None of this activity has produced results. An ex member of the Foreign Legion was interviewed having been denounced by his ex girlfriend - how French - but with no positive results, and there the matter rested until the last letter to Sarkozy was discovered in the sorting office in Montpellier.
At this point, the August holidays being over, the solids hit the fan. Results were required. Action this day. Sarkozy expects that every man will do.....whatever it takes.
They did. In a sudden closing of the dragnet, the police arrested eleven suspects and took them into custody under anti terrorist legislation which allows them to be interviewed without lawyers being present for a period of forty eight hours, the which period being renewable. One thing struck me...usually you see suspects with their heads under blankets and the police clearly visible. In this case, the photographs show the 'suspects' clearly while the police are wearing balaclavas! I know who looks more like a terrorist to me!

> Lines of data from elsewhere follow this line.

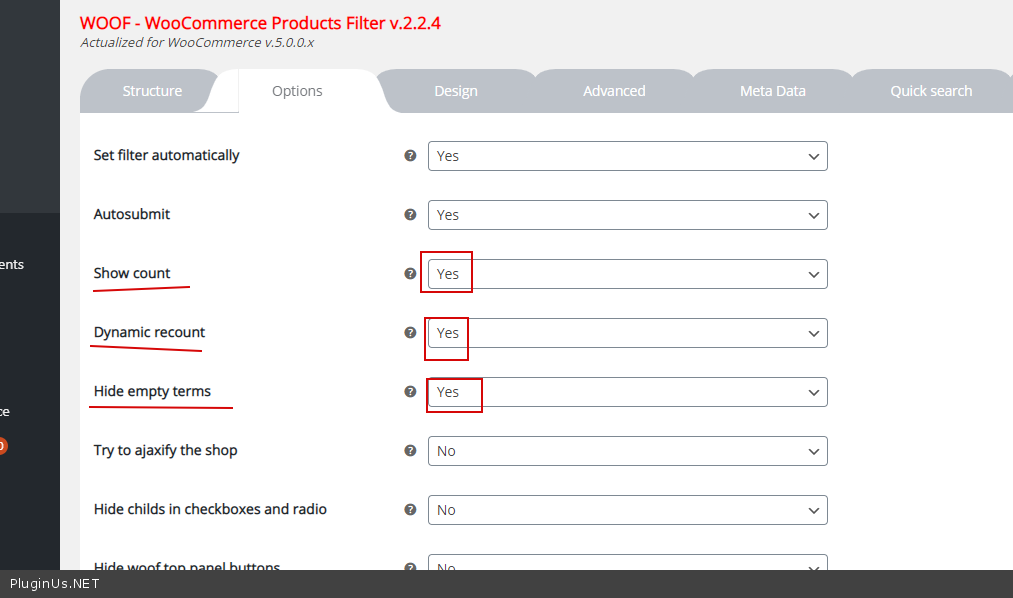Viewport: 1013px width, 598px height.
Task: Switch to the Design tab
Action: point(455,91)
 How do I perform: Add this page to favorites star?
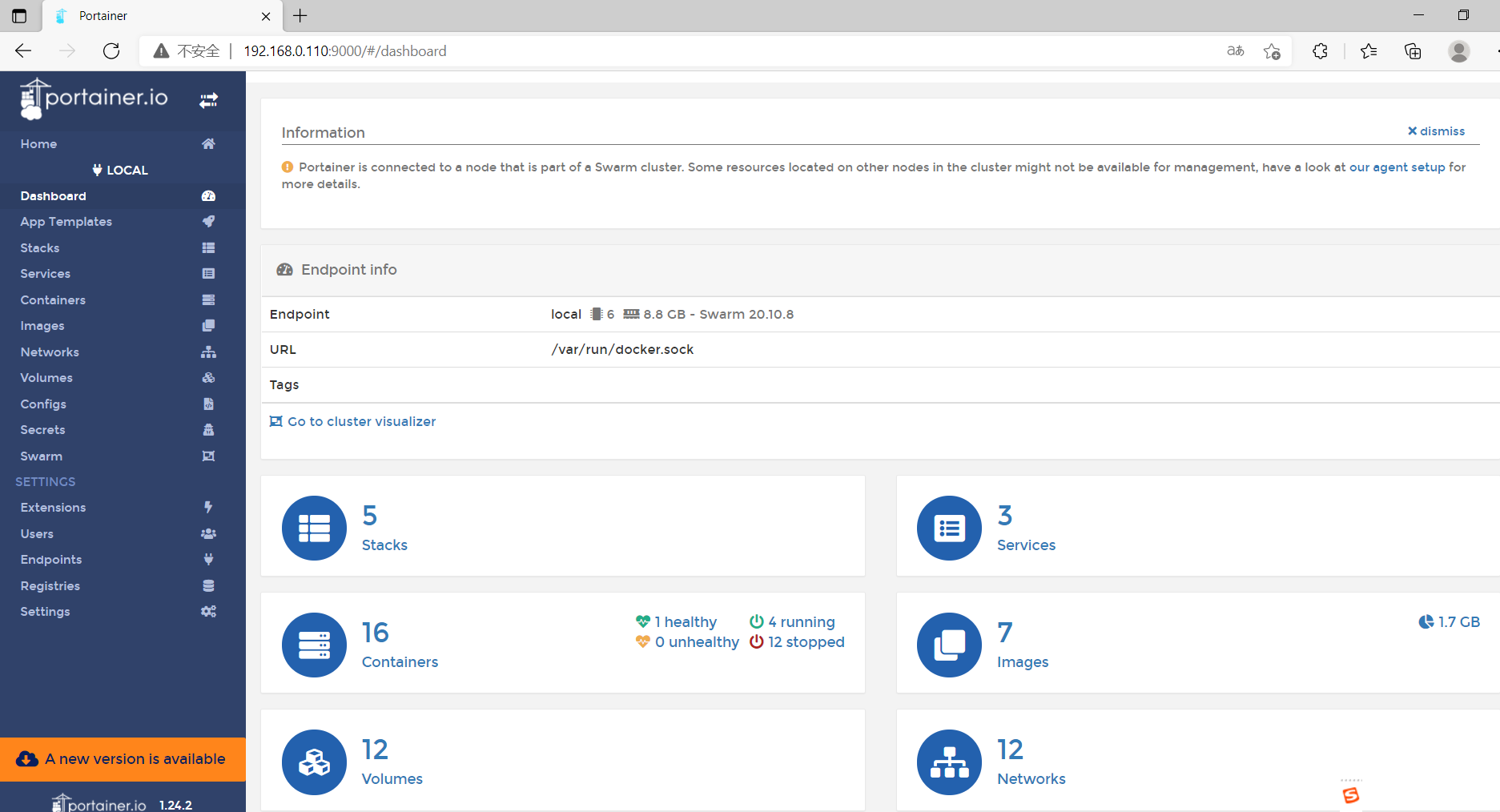pos(1272,51)
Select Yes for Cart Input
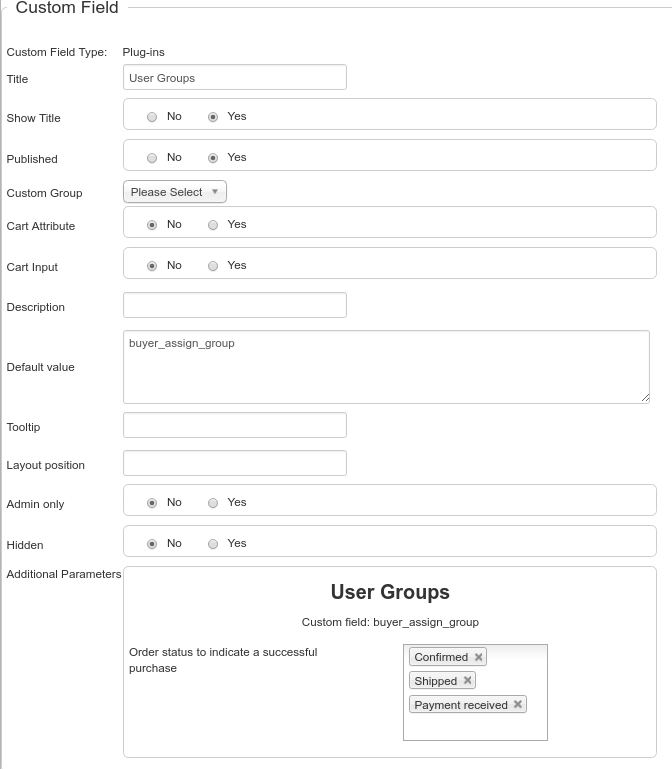672x769 pixels. (x=213, y=266)
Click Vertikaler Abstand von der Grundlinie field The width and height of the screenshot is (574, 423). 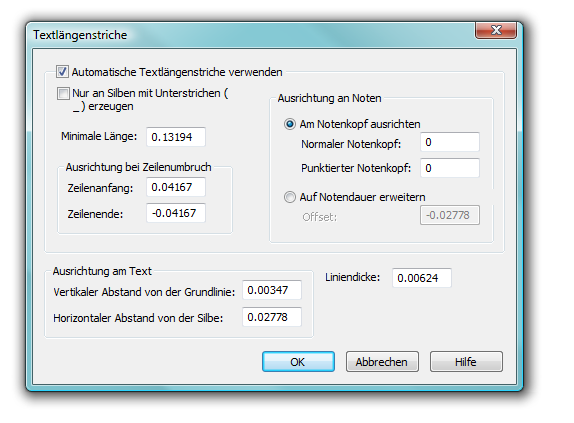(272, 290)
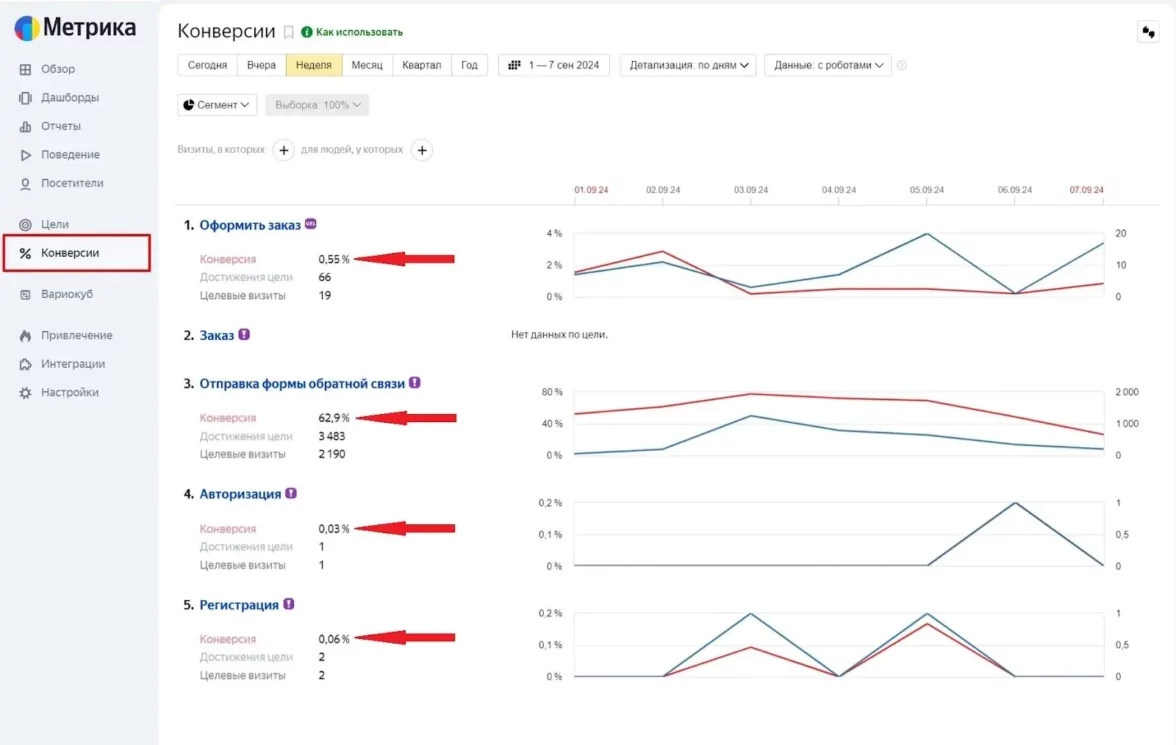
Task: Click the Метрика logo
Action: click(75, 28)
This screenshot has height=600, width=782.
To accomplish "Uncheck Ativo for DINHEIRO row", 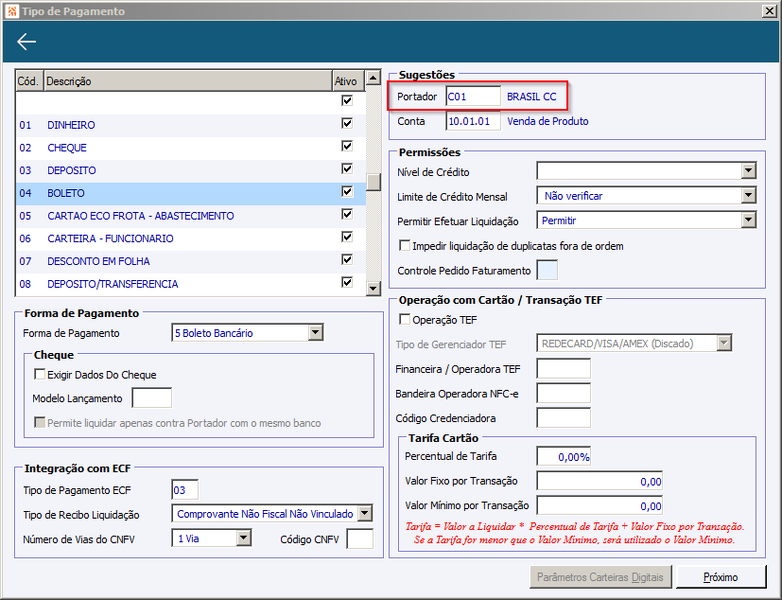I will click(347, 123).
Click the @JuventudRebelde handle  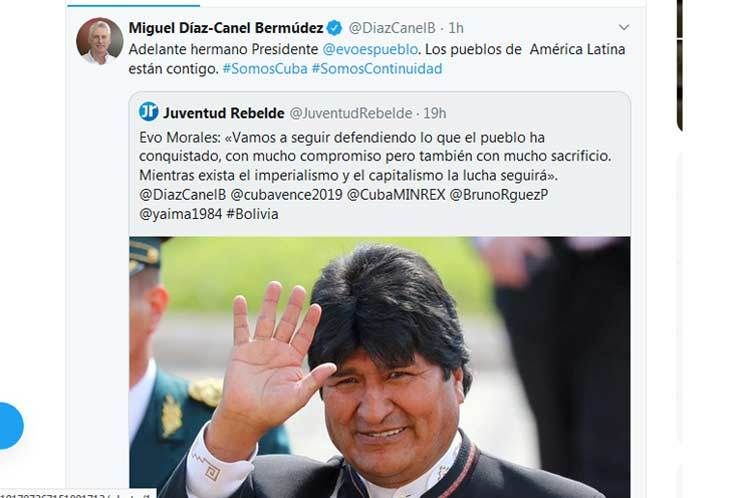point(351,113)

Who were these suspects? Well, the tobacconist, of course. Among the others, a plumber, a butcher, several old age pensioners, an architect, a dentist and, wonder of wonders......a notaire! A revolutionary notaire? I don't think so....there hasn't been one since Robespierre, and look what happened to him, dragged to the guillotine with a broken jaw. Enough to discourage any future notaire from revolutionary practices.
Twelve more people were interviewed in their homes, handwriting samples taken, copies of their computers hard drives removed and DNA samples required.

Alas for the careers of the caps, kepis and cagoules, all this was in vain. Gradually, one by one, the suspects were released without charge until the last, Pierre Blondeau, emerged after more than thirty hours of interrogation, directed, according to him, from Sarkozy's HQ, the Elysee Palace, by its' Secretary General, Claude Gueant. Nothing has been proved against him nor against the others and he and they want answers as to why they have been harassed.
The problem is, everyone knows why. It is the secret of Polichinelle...the one everyone knows but no one reveals....the Head of State wants results and his employees strain every sinew to get them, justified or not. Local militants are viewed as dangerous revolutionaries, judges sign permits to arrest them and the police interrogate them. It is not healthy for the state of justice in France...and it hasn't done anything to find the real culprits.

Sarkozy should get a grip.....he is more likely to die from the effects of the diet imposed on him by his wife than at the hands of a few malcontents from the Midi.